The number of occurrences of a particular face has a binomial distribution with parameters $n$ and $\frac14$

so the number of occurrences has a mean of $\frac n4$ and variance $\frac3{16} n$ and standard deviation $\sqrt{\frac3{16} n}$

and the proportion of occurrences has a mean of $\frac 14$ and variance $\frac3{16 n}$ and standard deviation $\sqrt{\frac3{16 n}}$.

When $n=1000$ this last standard deviation is $\sqrt{0.0001875} \approx 0.0137$, close to what you found. If you want the standard deviation for the proportions of a particular face from $1000$ attempts, this is the better approach

When $n=100$ this last standard deviation is $\sqrt{0.001875} \approx 0.0433$, and if you repeated your simulations you should get values around this. Your particular example was low though not exceptionally low (and you did not make any adjustments for using the sample mean to calculate the sample standard deviation)

Answer 3

My own take to this question.

Here's the difference in statistical meaning:

1. $\sigma_1$ is the standard deviation of the ratio of 0 when it is rolled 1000 times.
2. $\sigma_2$ is the standard deviation of the ratio of 0 when it is rolled 100 times.

Here are the differences in sampling technique, as it was demonstrated in the question:

1. There are 2 ways to calculate $\sigma_1$.

Firstly, $\sigma_{1 \text{theory}} = \sqrt{\frac{p(1-p)}{n}} = \sqrt{\frac{3}{16\cdot 1000}}$ is calculated with the assumption of a fair die.
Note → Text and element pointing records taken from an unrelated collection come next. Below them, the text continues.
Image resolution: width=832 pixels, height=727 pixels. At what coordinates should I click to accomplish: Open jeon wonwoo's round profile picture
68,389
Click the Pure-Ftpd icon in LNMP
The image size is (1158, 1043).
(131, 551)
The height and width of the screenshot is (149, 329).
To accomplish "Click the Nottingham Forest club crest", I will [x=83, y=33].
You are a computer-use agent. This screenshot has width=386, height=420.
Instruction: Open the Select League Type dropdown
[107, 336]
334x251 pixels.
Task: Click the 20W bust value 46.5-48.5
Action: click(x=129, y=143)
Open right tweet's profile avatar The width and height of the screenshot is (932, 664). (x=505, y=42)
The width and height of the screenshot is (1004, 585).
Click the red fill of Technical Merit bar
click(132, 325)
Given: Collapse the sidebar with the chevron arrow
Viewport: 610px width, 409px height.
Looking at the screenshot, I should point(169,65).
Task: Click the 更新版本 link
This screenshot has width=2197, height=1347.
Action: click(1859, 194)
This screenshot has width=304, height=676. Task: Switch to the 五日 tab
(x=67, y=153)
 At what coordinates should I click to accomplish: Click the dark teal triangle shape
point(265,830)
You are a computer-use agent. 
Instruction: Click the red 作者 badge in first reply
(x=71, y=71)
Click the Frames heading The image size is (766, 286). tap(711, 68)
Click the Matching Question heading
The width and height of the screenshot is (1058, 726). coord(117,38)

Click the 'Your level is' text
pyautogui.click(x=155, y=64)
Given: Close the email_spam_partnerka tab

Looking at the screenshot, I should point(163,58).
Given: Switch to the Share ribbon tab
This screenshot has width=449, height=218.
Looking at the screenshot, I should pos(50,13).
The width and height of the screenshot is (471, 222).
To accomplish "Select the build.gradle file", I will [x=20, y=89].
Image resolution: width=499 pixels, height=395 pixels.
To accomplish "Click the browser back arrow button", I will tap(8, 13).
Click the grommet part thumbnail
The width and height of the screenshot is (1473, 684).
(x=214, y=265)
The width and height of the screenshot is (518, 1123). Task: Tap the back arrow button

It is representative of theoretical prediction of 1000 rolls of a fair die.

Secondly, $\sigma_{1 \text{single}}$ is calculated from a special formula assuming binomial distribution (that each roll within a trial is either 0 or not 0 and obey the same bias). Through sampling, we know the parameters of that formula, mean $\mu = 0.251$ and $n = 1000$. Then, $\sigma_{1 \text{single}}= \sqrt{\frac{p(1-p)}{n}} = \sqrt{\frac{0.251(1-0.251)}{n}}$. It is representative of experimental result of that single trial of 1000 rolls that we just did only, and don't care about other ones. The die is not necessarily fair.

2. There are 3 ways to calculate $\sigma_2$.

Firstly, $\sigma_{2 \text{theory}} = \sqrt{\frac{p(1-p)}{n}} = \sqrt{\frac{3}{16 \cdot 100}}$ is calculated with the assumption of a fair die. It is representative of theoretical prediction of 100 rolls of a fair die.

Secondly, it is possible to assume the same binomial distribution for the rolls within each trial. Therefore, $\sigma_{2 \text{single}} = \sqrt{\frac{p(1-p)}{n}}$ represent experimental results of each singly trial of 100 rolls. There will be 10 of them, so $\sigma_{2 \text{single 1}}, \cdots, \sigma_{2 \text{single 10}}$.

Thirdly, $\sigma_{2 \text{sampling}}$ can be estimated directly from the traditional standard deviation formula, with absolutely no assumption. All we have are the ratio numbers; which could have come from any distribution. It becomes unreasonable to think any of the $\sigma_{2 \text{single}}$ is representative of the 10 trials. Therefore, the method is representative of experimental results of 10 trials of 100 rolls, where the 10 trials could be different.

3. The third method is the go-to method if we were doing repeated experiments of multiple rolls; we can only assume the rolls within each trial are similar as they are in the same condition, but the distinctive trials themselves could be different (different days, more winds, etc.)

4. Moreover, we will find that as we do more trials, if the trials themselves share the same bias, then the $\sigma_{2 \text{sampling}} \approx \sigma_{2 \text{theory}}$. It's just that if we were doing experiments, that is not necessarily true.